一方、佐々町では町政の混乱を招いたとして、町長や町議会に対するリコールの動きが活発化した。こうした事態を受け、合併協議会解散から約1ヶ月後の5月、一連の責任をとって町長が辞職し、町議会が解散するに至った[15]。その後江迎町と鹿町町が佐々町に対し合併を申し入れるが、財政面の問題などを理由に佐々町が拒否した[注 5]。また、佐々町は佐世保市から合併協議会設置に関する再三の申し入れがあったが、態度を保留にする[21]。2010年(平成22年)4月、住民発議による『佐世保市・佐々町法定合併協議会』設置の是非を問う住民投票が佐々町で行われ[16]、「反対」が賛成を上回った[22]。同年6月には町長選挙が行われ、佐世保市との合併反対を掲げた候補者が当選した[23]。この結果を受け、佐々町は単独町制を継続する事となった。
なお、佐々町は2010年代以降、佐世保市を中心とする長崎県県北地域と佐賀県の一部自治体で構成する連携中枢都市圏『西九州させぼ広域都市圏』の形成に向け協議を行ってきたが、連携中枢都市圏参加に対する佐々町のメリットが乏しい等を理由として、2018年(平成30年)12月に佐々町議会が参加を否決し、締結直前に離脱した[24][25]。
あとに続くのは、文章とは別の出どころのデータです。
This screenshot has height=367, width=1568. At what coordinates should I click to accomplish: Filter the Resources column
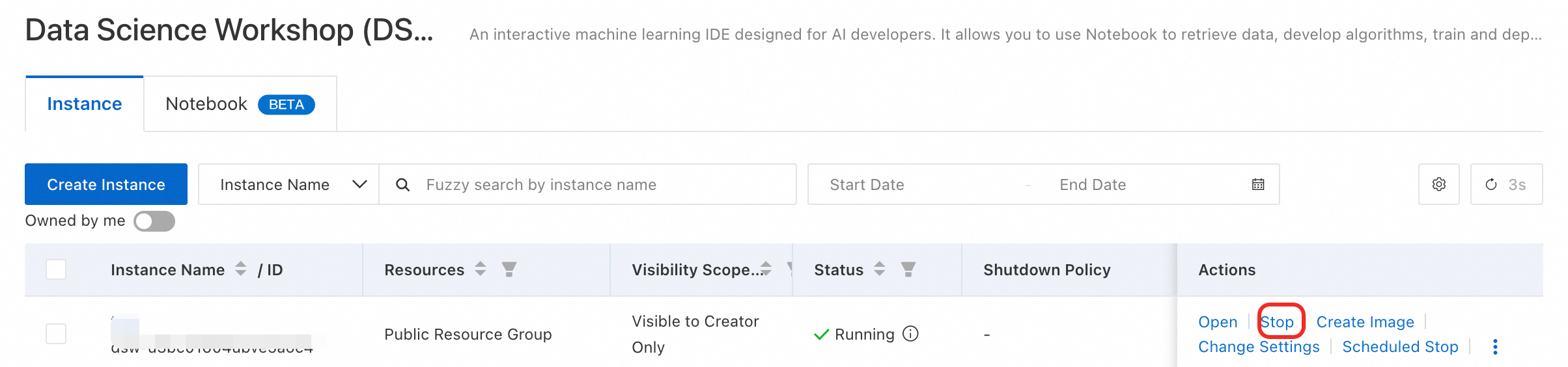point(509,269)
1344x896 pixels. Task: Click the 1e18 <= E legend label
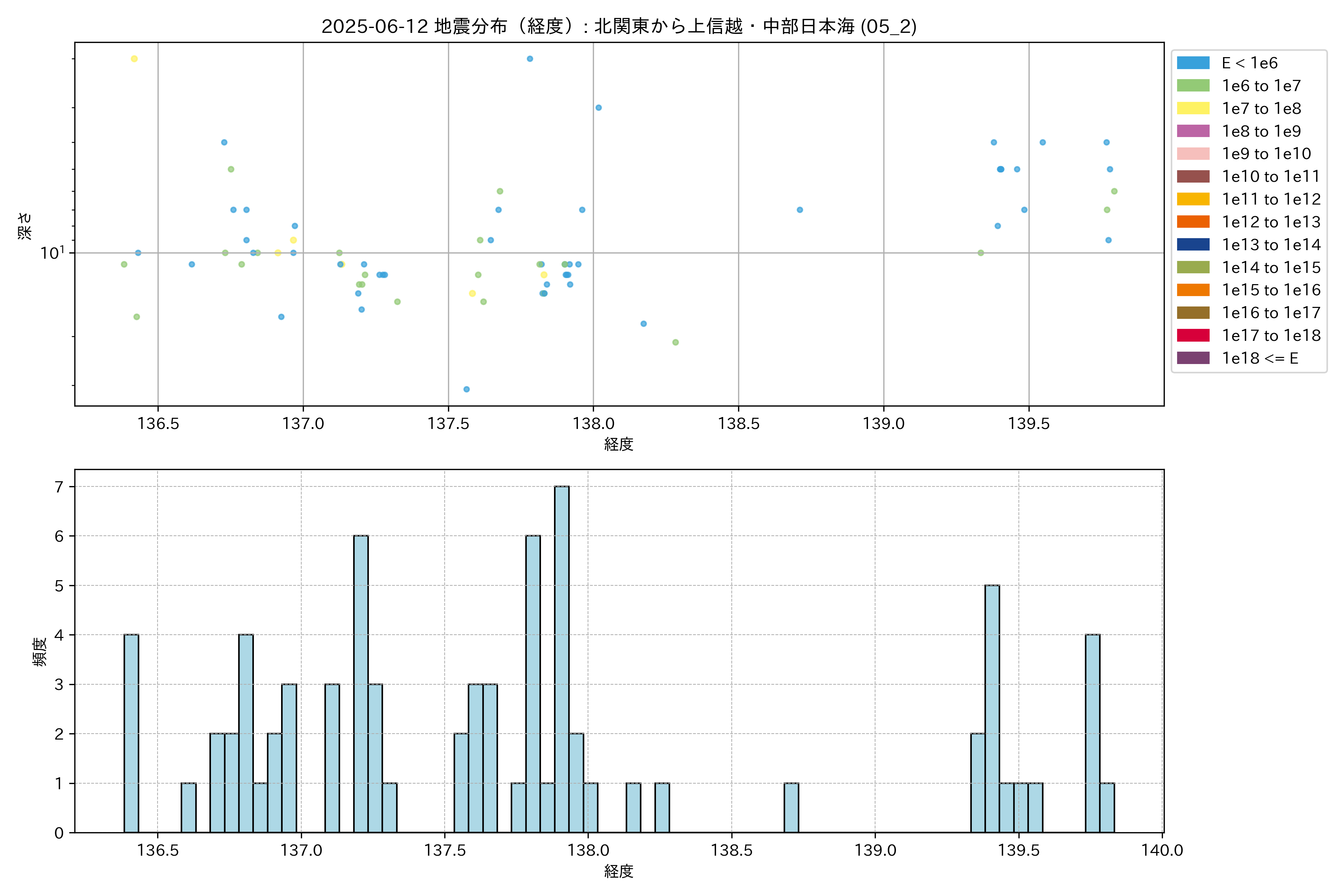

しかしこの議決が町内で疑問視され[26]、再検討が行われた結果、2019年(令和元年)9月の定例町議会において連携中枢都市圏への参加を求める決議案が可決され、同年10月に佐々町長が佐世保市へ連携中枢都市圏への参加を表明した[27][28]。2020年(令和2年)3月3日、佐世保市との間で連携協約の締結式が行われ、同年4月より連携中枢都市圏へ佐々町が正式に加入する事となった[29]。